HanutaQueen Sun 01-Apr-18 12:36:22

Overreaction from her. Massively. And she probably knows it too underneath because when it comes down to it when she was pregnant I bet she didn't sit and wish specifically for a disabled child either. Everyone hopes for their children to be happy and healthy. It doesn't mean you love them less if they have challenges or disabilities.

t1mum3 Sun 01-Apr-18 12:36:53

It is quite an ableist thing to say although also quite a normal thing to say. If I were in your shoes, I would apologise for using an expression which you now see is actually quite offensive, that you will be much more careful in future, etc. I’d also say how gorgeous you think their baby is (ie not how brave they are, etc etc, just find something lovely to say about their baby as a person). Of course you didn’t mean to upset her but you must see that society’s view that children with differences are less desirable is quite upsetting?

LegallyBrunet Sun 01-Apr-18 12:37:02

I think she overreacted and is being over sensitive. My little brother has severe cerebral palsy and we absolutely adore him but it’s not something anyone would wish for because it’s bloody hard and emotionally draining

PuppyMonkey Sun 01-Apr-18 12:37:33

God, that’s just the standard response to deflect intrusive questions like that isn’t it? Just email him back saying this and you’re so sorry it caused offence, that wasn’t the intention at all.

Esker Sun 01-Apr-18 12:37:43

They have misunderstood what you meant and blown it out of proportion. However in the interests of the friendship I would just apologise massively and explain that that's not what you meant.

In sensitive situations people can jus massively over interpret things, reading hurtful meanings into innocuous comments when there's no harm meant at all.

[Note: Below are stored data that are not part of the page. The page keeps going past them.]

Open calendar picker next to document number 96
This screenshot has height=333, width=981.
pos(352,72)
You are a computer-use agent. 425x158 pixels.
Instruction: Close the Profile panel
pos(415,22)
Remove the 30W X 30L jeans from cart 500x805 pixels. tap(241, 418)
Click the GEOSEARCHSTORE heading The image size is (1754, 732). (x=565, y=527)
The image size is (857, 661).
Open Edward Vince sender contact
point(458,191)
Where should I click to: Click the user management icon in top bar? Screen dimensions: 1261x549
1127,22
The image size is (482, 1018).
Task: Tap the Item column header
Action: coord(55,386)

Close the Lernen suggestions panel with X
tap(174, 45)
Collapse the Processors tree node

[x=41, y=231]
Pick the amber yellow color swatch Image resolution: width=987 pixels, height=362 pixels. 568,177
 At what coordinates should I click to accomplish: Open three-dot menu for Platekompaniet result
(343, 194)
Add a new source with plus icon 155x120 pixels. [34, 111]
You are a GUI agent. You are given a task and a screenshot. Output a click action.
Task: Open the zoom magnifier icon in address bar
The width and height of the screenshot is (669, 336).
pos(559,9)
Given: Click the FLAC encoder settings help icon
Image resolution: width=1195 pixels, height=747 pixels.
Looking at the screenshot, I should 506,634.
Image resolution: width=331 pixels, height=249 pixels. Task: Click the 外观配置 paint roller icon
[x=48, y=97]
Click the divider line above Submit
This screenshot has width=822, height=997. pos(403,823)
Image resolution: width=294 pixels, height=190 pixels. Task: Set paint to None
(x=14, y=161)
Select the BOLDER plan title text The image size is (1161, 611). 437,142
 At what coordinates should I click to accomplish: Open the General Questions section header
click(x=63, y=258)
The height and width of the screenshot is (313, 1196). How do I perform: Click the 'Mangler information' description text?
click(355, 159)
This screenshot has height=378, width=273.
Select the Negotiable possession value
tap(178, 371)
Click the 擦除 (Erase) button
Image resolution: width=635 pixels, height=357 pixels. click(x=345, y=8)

FWIW my first son has serious medical issues and has spent most of his life so far in hospital. I'm expecting no2 soon and all I want is a healthy baby!!! That's no insult to my son, I just don't want another child to have to go through the struggles that he has had to face!

PeerieBreeks Sun 01-Apr-18 12:37:55

I think people can be both disabled and healthy - unhealthy and disabled are not synonyms.

kaytee87 Sun 01-Apr-18 12:38:49

If you value the friendship then just apologise anyway as it's obviously upset her.
Just say you're sorry for using the expression as you didn't realise before now that it could be offensive.

Bumpitybumper Sun 01-Apr-18 12:39:13

YANBU, it just sounds a bit of an unfortunate situation.

Did they honestly wish for a child with cerebral palsy before they got pregnant? I doubt very much that they did. It is totally normal and nothing to be ashamed of to want a healthy baby. Of course saying it to a parent with a disabled child isn't ideal, but I would hope that they could see that you weren't commenting on or judging their DD. If you had responded differently to the question and said you wanted a boy, would they have seen that as a slight on their DD?

I think if they were going to be that sensitive to the standard response, then they shouldn't have asked you the question.